We know that equivalent non-empty literal strings are not guaranteed not to be different, but I wondered whether the standard dictated that the empty string — "" — would be a special case. I could find nothing^[8] in the standard that said that they are treated as one, so I conducted a simple test on a selection of compilers, which amounted to the following code:

^[8] Of course, absence of evidence is not evidence of absence.



int main()


{


  char const  *p1 = "";


  char const  *p2 = "";


  printf("%sequal\n", (p1 == p2) ? "" : "not-");


  return 0;


}

It seems that with Borland, Intel (in debug mode), and Watcom p1 and p2 are different. With CodeWarrior, Digital Mars, GCC, Intel (in release mode), and Visual C++ they are the same. I expect all of these compilers have flags to enforce folding (or "duplicate string merging" as it's also called) of literals but despite that, there's enough variation to make us be very wary of making assumptions.

You're probably wondering why I'm giving this issue such attention. Well, it could be convenient to use the empty string — "" — as a sentinel value. For example, you may implement a string class String and use the empty string for empty (e.g., default constructed) instances rather than allocate an array of one character (with the value '\0'). The String destructor would then compare with the empty string literal and skip deallocation when it was "containing" the empty string.
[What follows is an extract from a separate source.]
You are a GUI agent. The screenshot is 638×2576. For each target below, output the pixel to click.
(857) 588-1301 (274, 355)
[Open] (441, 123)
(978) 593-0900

With such a technique instances would always be able to render a non-null pointer to a string—as decreed by the String model (C++-98: 21.3)—while eliminating the costs of allocating those single character arrays for each empty string class instance. There's an example of this in the string class discussed in section 2.3.1.

However, we've learned that this is not prescribed by the standard, is only partially provided by the compilers, and is practically impossible when dealing with dynamic libraries. So the simple advice is, don't ever rely on equivalent literal strings always having the same address, but you can optimize for it happening some of the time.